[Records from a data collection]
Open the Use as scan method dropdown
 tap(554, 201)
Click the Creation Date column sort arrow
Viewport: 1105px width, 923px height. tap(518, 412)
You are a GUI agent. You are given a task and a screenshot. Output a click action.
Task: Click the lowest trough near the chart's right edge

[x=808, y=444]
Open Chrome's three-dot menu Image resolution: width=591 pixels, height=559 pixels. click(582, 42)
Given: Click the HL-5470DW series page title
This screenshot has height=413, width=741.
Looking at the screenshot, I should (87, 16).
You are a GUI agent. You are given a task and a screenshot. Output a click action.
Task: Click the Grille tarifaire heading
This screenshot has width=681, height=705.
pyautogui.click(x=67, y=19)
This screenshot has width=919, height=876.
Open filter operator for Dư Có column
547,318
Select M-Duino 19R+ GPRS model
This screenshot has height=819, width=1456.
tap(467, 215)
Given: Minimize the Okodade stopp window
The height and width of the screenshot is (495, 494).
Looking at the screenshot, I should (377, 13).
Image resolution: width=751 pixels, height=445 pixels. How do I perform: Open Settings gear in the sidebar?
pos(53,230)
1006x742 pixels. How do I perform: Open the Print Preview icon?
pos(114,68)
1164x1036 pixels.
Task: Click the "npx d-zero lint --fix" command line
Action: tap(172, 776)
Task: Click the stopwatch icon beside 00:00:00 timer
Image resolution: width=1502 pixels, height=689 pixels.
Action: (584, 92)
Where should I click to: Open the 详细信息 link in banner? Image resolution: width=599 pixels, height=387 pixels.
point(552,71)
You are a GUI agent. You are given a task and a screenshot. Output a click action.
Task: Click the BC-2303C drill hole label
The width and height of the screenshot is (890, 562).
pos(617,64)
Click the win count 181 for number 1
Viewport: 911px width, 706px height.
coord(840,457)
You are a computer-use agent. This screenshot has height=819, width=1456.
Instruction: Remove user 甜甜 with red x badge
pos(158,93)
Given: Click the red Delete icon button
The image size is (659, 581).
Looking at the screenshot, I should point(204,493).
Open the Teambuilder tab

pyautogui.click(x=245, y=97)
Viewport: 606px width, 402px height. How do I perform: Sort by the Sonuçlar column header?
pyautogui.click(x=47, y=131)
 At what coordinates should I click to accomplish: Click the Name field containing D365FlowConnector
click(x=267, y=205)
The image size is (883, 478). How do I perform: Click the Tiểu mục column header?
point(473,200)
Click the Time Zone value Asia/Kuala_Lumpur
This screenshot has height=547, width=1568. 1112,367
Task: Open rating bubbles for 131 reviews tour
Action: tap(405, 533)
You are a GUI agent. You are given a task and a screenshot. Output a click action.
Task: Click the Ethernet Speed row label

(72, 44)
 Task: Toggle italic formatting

- Problem statement -
Begin with the line that contains "The image size is (883, 478)." and end with the last line of the records; set down every line in that span exactly, and nothing else.

- Output for this task -
The image size is (883, 478). How do I perform: Click the Tiểu mục column header?
point(473,200)
Click the Time Zone value Asia/Kuala_Lumpur
This screenshot has height=547, width=1568. 1112,367
Task: Open rating bubbles for 131 reviews tour
Action: tap(405, 533)
You are a GUI agent. You are given a task and a screenshot. Output a click action.
Task: Click the Ethernet Speed row label

(72, 44)
 Task: Toggle italic formatting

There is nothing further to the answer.